━━ Task inputs
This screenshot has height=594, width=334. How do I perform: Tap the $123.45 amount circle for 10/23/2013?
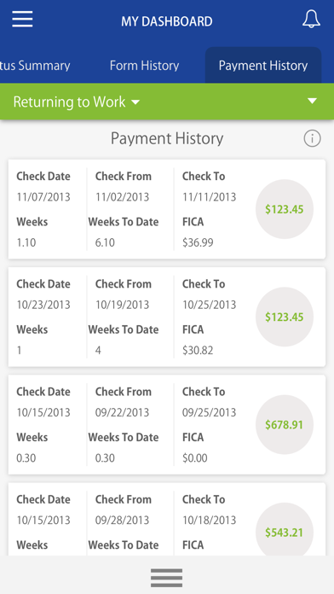point(285,317)
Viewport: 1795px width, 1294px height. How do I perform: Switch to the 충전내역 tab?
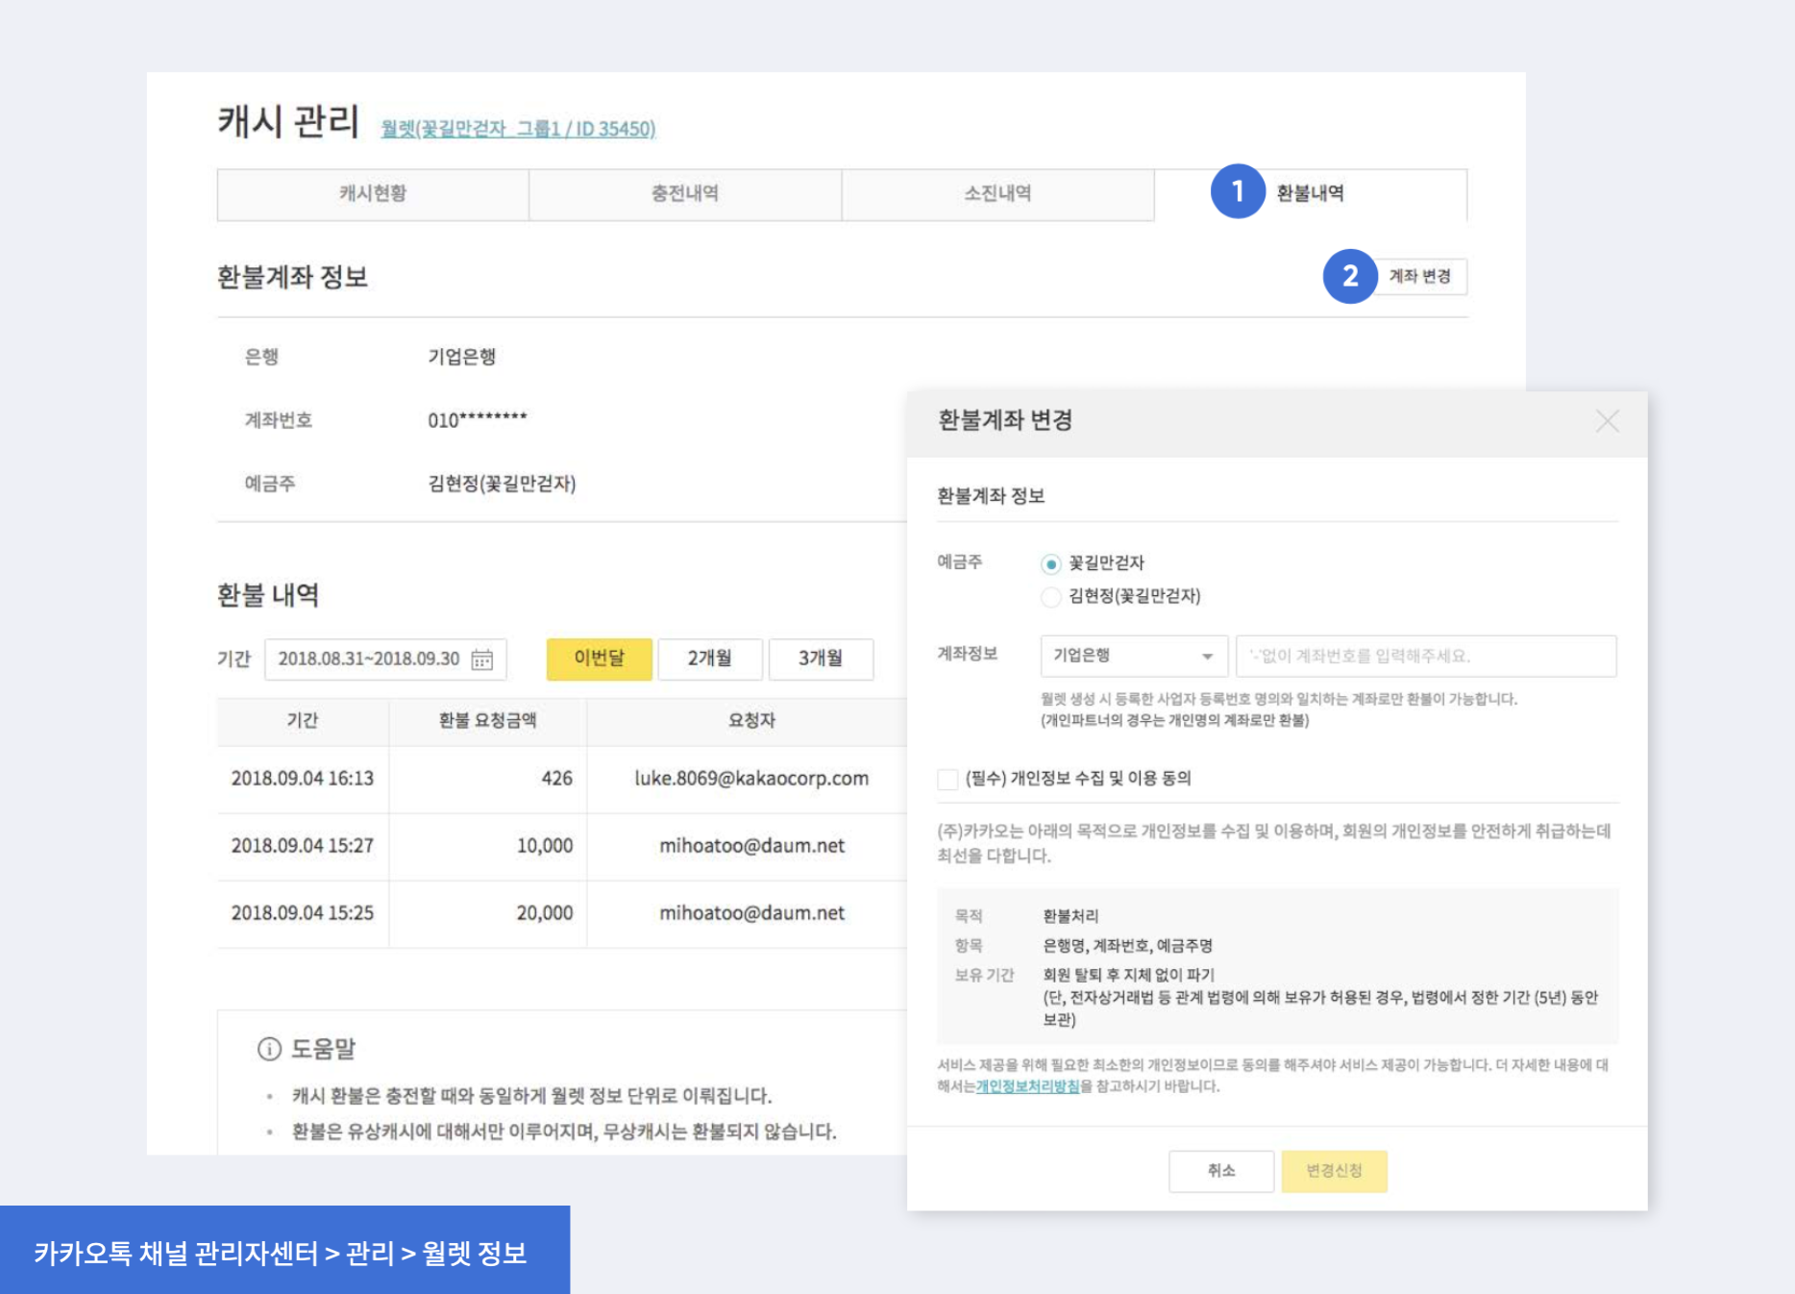[x=685, y=194]
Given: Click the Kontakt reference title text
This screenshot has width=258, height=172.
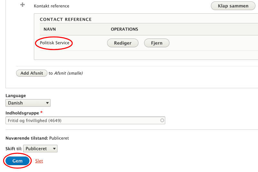Looking at the screenshot, I should (x=52, y=6).
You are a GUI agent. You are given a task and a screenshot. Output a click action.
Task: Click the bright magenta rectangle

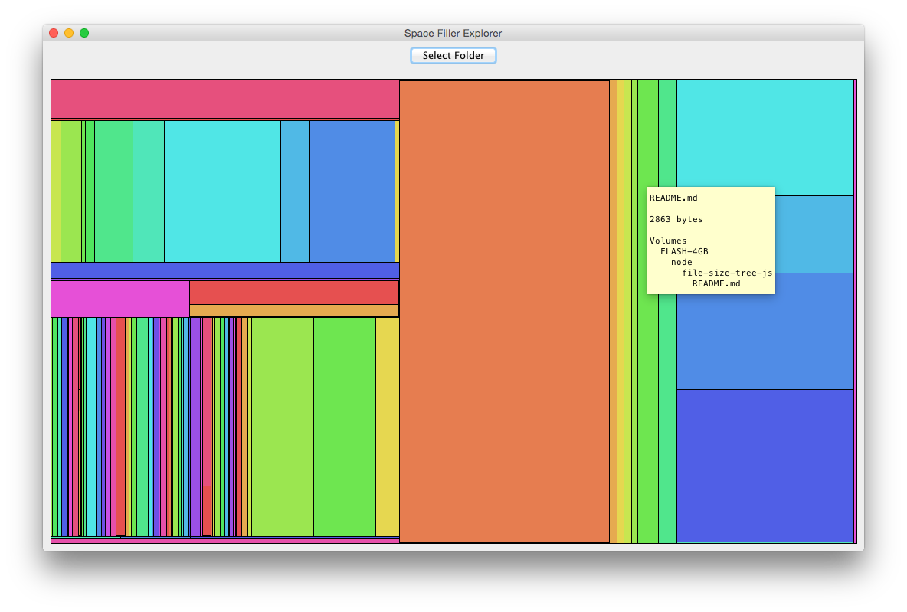pyautogui.click(x=119, y=297)
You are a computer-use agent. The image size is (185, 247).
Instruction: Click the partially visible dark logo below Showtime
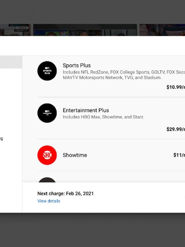(x=47, y=180)
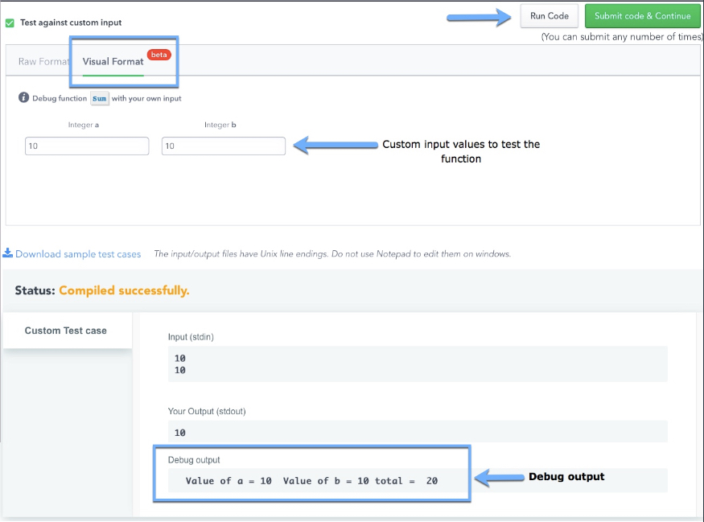The height and width of the screenshot is (522, 704).
Task: Select the Custom Test case tab
Action: [x=66, y=331]
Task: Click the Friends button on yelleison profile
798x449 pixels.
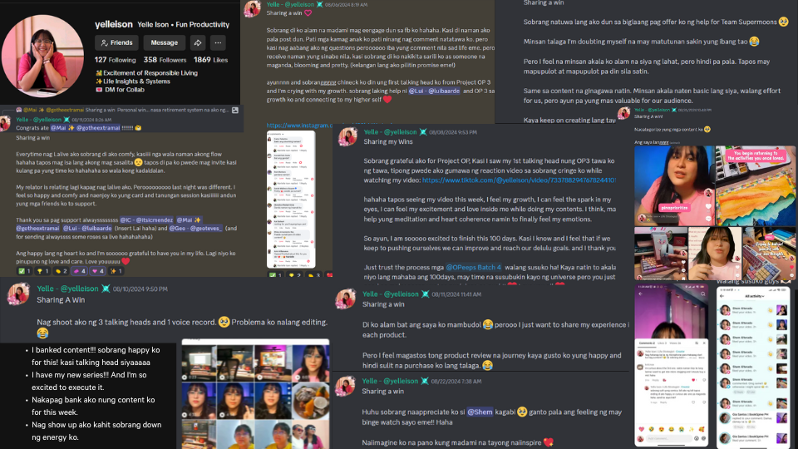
━━━━
_Problem to work on_
Recast the lines of the saved data entries above as a JSON list of strings, one string per line, skipping blank lines. Leave the pictures out.

_Solution to the exercise_
[
  "This screenshot has height=594, width=334. How do I perform: Tap the $123.45 amount circle for 10/23/2013?",
  "point(285,317)",
  "Viewport: 1795px width, 1294px height. How do I perform: Switch to the 충전내역 tab?",
  "[x=685, y=194]",
  "Given: Click the Kontakt reference title text",
  "This screenshot has width=258, height=172.",
  "Looking at the screenshot, I should (x=52, y=6).",
  "You are a GUI agent. You are given a task and a screenshot. Output a click action.",
  "Task: Click the bright magenta rectangle",
  "pyautogui.click(x=119, y=297)",
  "You are a computer-use agent. The image size is (185, 247).",
  "Instruction: Click the partially visible dark logo below Showtime",
  "(x=47, y=180)",
  "The height and width of the screenshot is (522, 704).",
  "Task: Select the Custom Test case tab",
  "Action: [x=66, y=331]",
  "Task: Click the Friends button on yelleison profile",
  "798x449 pixels."
]